MATERIAL PROVIDED:
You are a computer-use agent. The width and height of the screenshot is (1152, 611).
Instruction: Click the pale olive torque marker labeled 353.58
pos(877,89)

---

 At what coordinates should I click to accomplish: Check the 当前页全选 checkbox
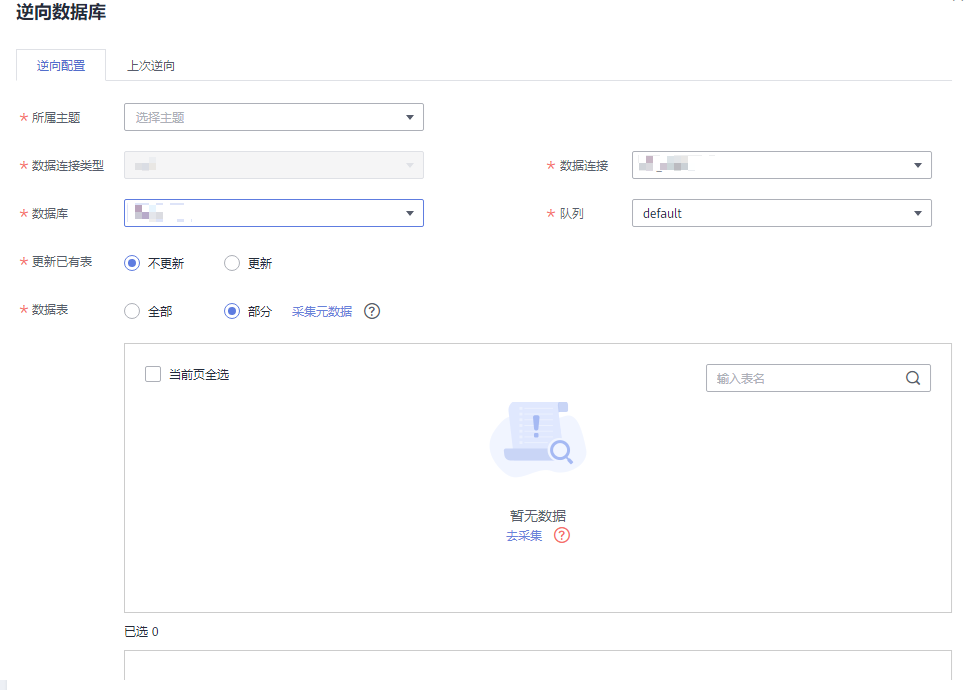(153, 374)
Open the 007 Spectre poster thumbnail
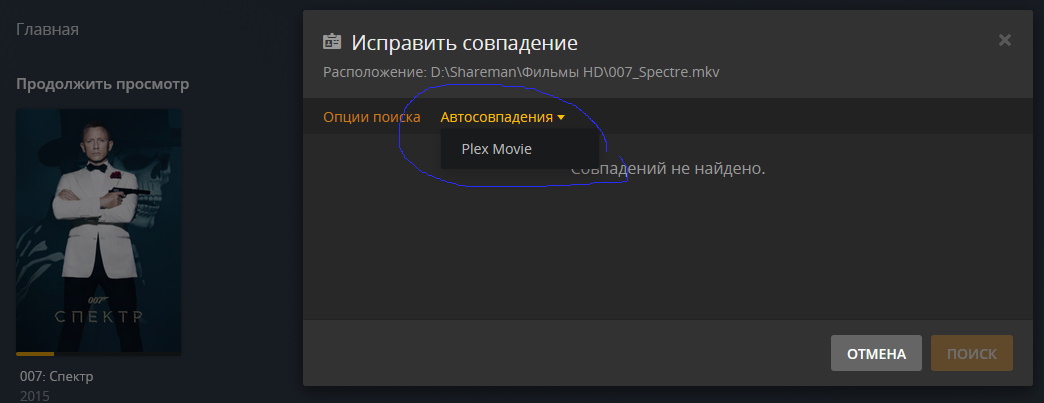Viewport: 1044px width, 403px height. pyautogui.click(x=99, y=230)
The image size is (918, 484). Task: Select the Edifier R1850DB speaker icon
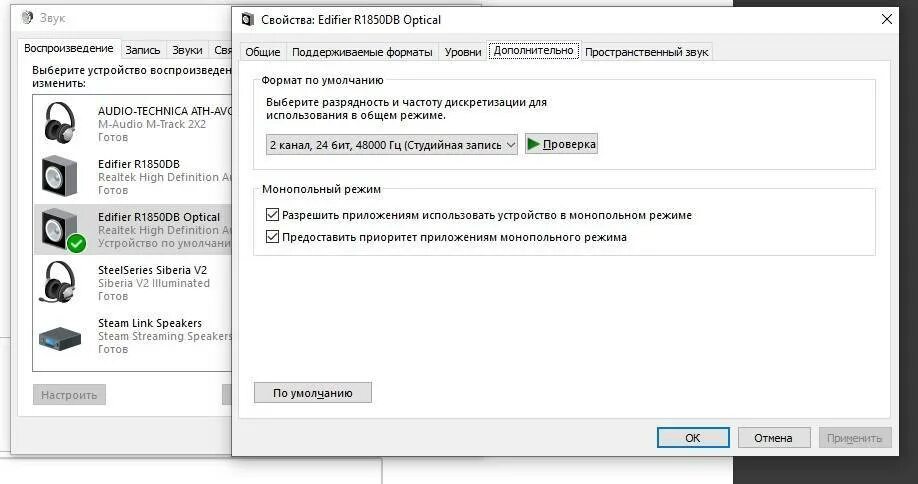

* * *

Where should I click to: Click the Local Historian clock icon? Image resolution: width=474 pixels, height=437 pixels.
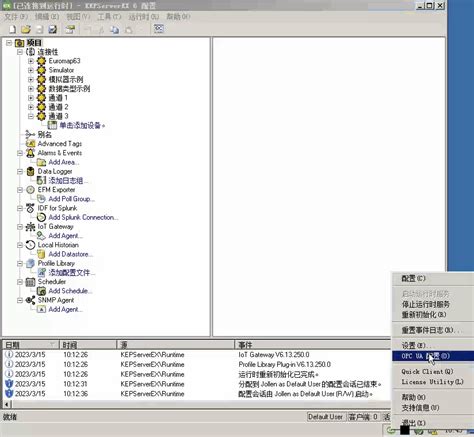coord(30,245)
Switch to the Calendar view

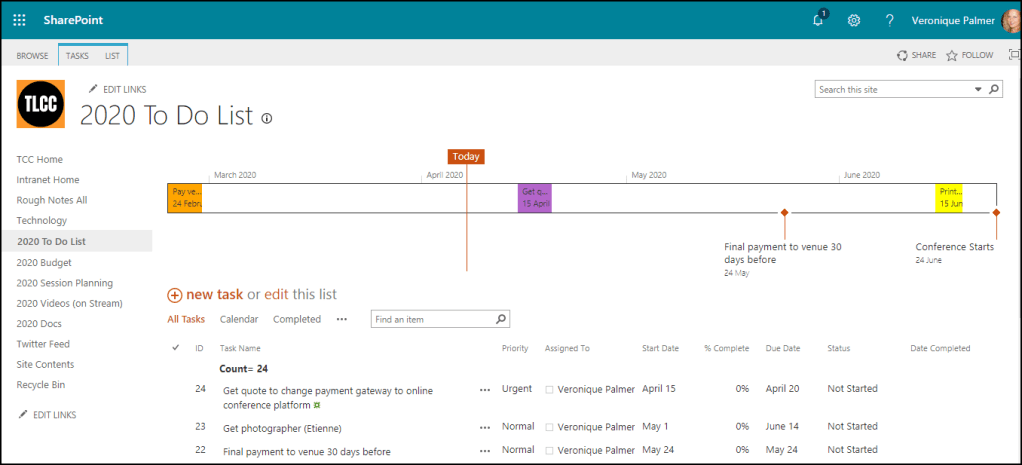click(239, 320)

WHAT THIS TASK INVOLVES:
Pictures excluded, reproduce only the part above that opens with the line holding "At what coordinates" and closes with the line holding "The image size", exactly as written.

TASK RESULT:
 At what coordinates should I click to accomplish: Check the 当前页全选 checkbox
(153, 374)
Open the 007 Spectre poster thumbnail
Viewport: 1044px width, 403px height. pyautogui.click(x=99, y=230)
The image size is (918, 484). Task: Select the Edifier R1850DB speaker icon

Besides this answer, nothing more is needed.